### [REQUEST]
In the batch model training code, how many rows must remain after NaN values are dropped to avoid raising an error?

### [PROVIDED TEXT]
###

Training the Batch Model (16 Features)

# From batch_detector.py:113-179 (simplified)
def train(self, feature_rows: List[Dict[str, float]]) -> None:
    # 1. Build DataFrame from batch feature dicts
    df = pd.DataFrame(feature_rows)
    
    # 2. Validate columns
    missing = [c for c in BATCH_FEATURE_NAMES if c not in df.columns]
    if missing:
        raise ValueError(f"Missing batch feature columns: {missing}")
    
    feature_matrix = df[BATCH_FEATURE_NAMES].dropna()
    
    if len(feature_matrix) < 10:
        raise ValueError(f"After dropping NaN, only {len(feature_matrix)} rows remain")
    
    # 3. Store healthy stats for explainability
    self._healthy_means = {
        col: float(feature_matrix[col].mean()) for col in BATCH_FEATURE_NAMES
    }
    self._healthy_stds = {
        col: float(feature_matrix[col].std()) for col in BATCH_FEATURE_NAMES
    }
    
    # 4. Fit scaler
    self._scaler = StandardScaler()
    scaled = self._scaler.fit_transform(feature_matrix)

###

### [DATASET ROWS]
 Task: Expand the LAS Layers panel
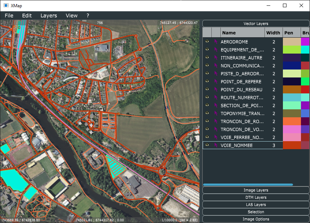pyautogui.click(x=256, y=205)
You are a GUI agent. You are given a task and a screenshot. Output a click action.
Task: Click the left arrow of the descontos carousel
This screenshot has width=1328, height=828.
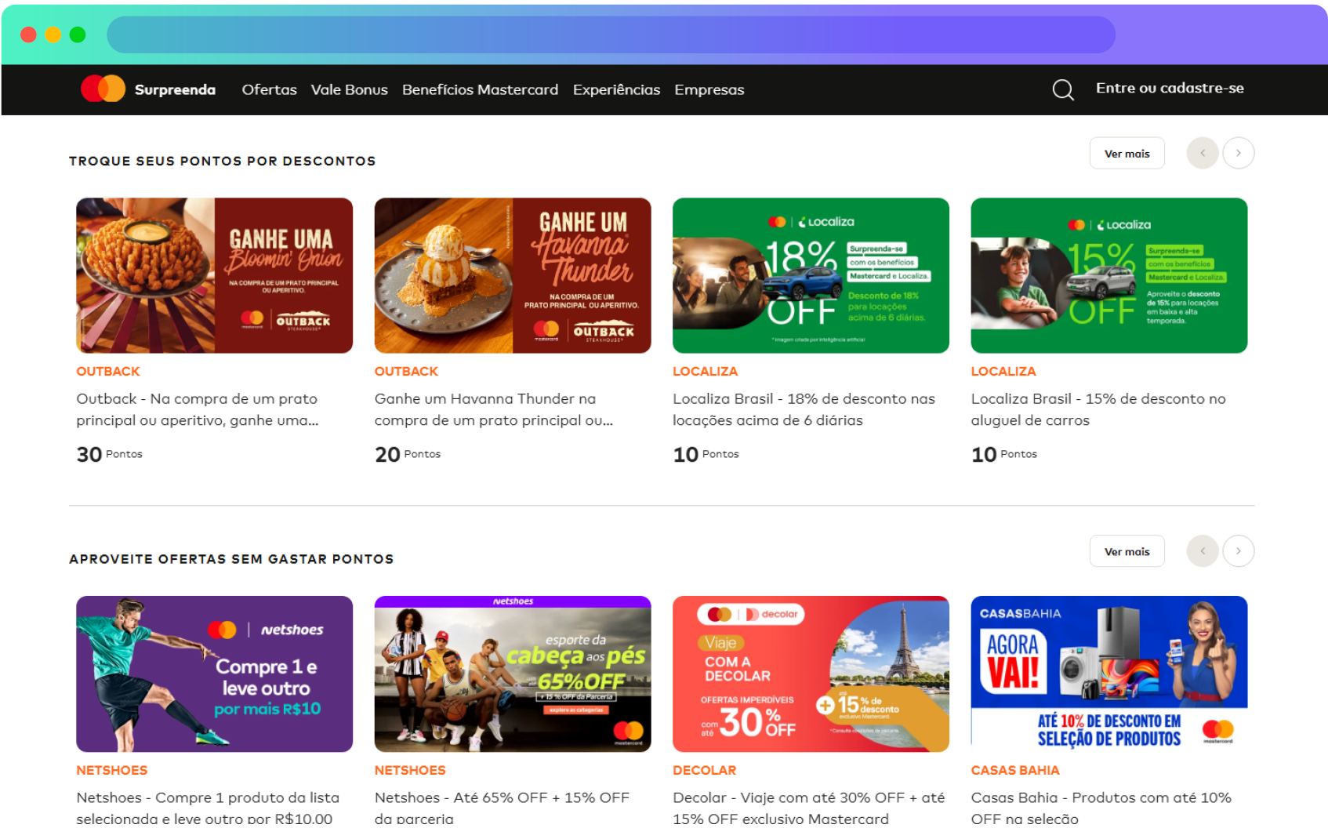[1202, 153]
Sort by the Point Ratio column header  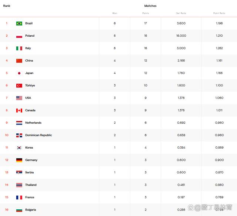pyautogui.click(x=219, y=13)
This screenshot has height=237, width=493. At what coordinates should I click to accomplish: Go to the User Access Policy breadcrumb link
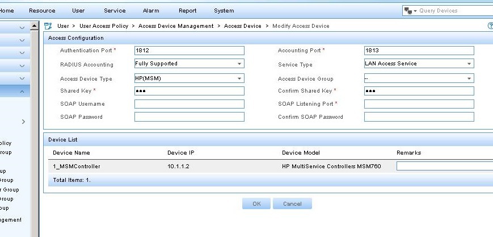click(x=104, y=26)
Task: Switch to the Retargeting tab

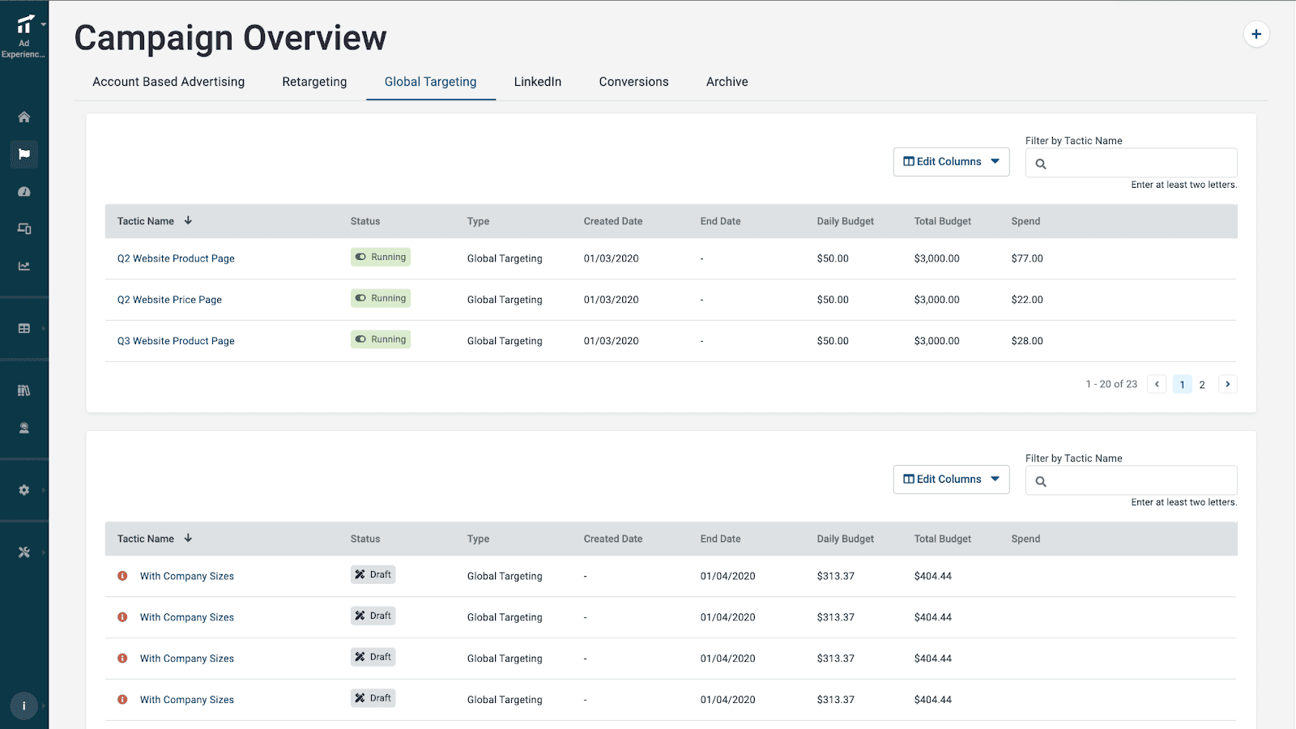Action: 314,82
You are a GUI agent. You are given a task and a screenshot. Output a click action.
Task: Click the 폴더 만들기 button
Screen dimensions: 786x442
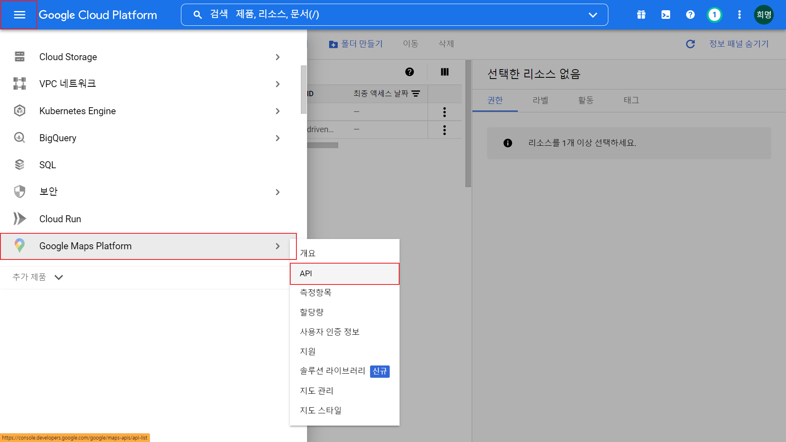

###

### [WRITTEN SOLUTION]
At least 10 rows must remain; fewer than 10 raises a ValueError.